16.2.16

Beauty Blender, czyli o magicznej gąbeczce słów kilka...

Makijaż wykonuję codziennie. Bez tego nie wychodzę do pracy, a jako, że wychodzę jeszcze przed 7 rano, to mam wypracowaną swoją rutynę, dzięki której bez problemu się wyrabiam ze wszystkim. Takim makijażowym akcesorium, które pozwala mi raz, dwa nałożyć podkład i korektor okazała się być słynna gąbeczka Beauty Blender.
Przyznam, że kiedy to dziwactwo weszło na rynek byłam bardzo sceptycznie nastawiona do tego typu gadżetów i jeszcze za taką cenę! Wtedy byłam wierna pędzlom do podkładu i ani myślałam z nich zrezygnować.
A jednak nadarzyła się okazja, by kupić podróbkę oryginalnej gąbeczki, więc spróbowałam. Nie byłam zachwycona, ale efekt nawet mi się spodobał. Wówczas przejrzałam mnóstwo recenzji, które twierdziły, że oryginał bije na głowę wszelkie podróbki. No i kupiłam pierwsze jajo BB w kolorze różowym.

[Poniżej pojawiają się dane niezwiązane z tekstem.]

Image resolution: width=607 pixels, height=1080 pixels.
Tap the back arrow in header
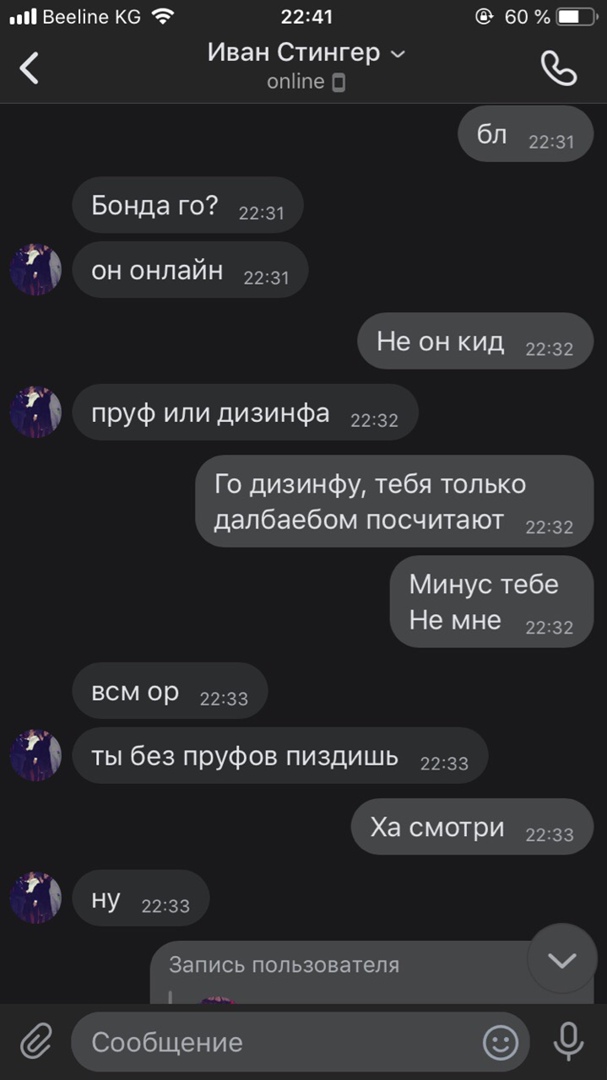pyautogui.click(x=29, y=68)
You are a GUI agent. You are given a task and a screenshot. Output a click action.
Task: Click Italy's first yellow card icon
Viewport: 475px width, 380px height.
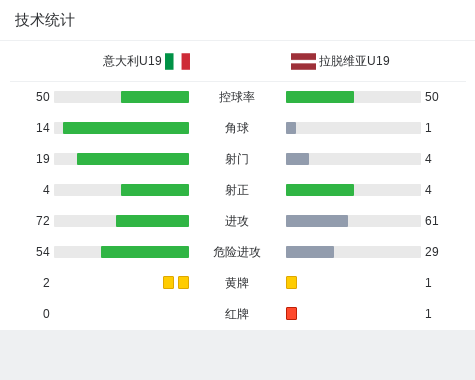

To był strzał w dziesiątkę! Nie wiem co ta mała gąbeczka ma w sobie, ale to faktycznie działa! Podkład wklepany BB wygląda o niebo lepiej niż nałożony pędzlem czy palcami. Efekt jest bardzo naturalny, krycie doskonałe i utrzymywanie również lepsze. Kosmetyk świetnie stapia się ze skórą i nie uzyskujemy efektu maski. Dodam jeszcze, że gąbeczką możemy nakładać oprócz podkładu jeszcze korektor, puder czy róż. Zaskakujące jest to, że gąbeczka wchłania o wiele mniej podkładu niż pędzel.


Sposób użycia:
Suchą gąbeczkę namaczamy, dobrze odciskamy z niej wodę i do dzieła! Ruchami stemplującymi nakładamy podkład i gotowe :-) Efekt świeżej i promiennej cery gwarantowany!
Do mycia gąbeczki polecam szare mydło- radzi sobie doskonale.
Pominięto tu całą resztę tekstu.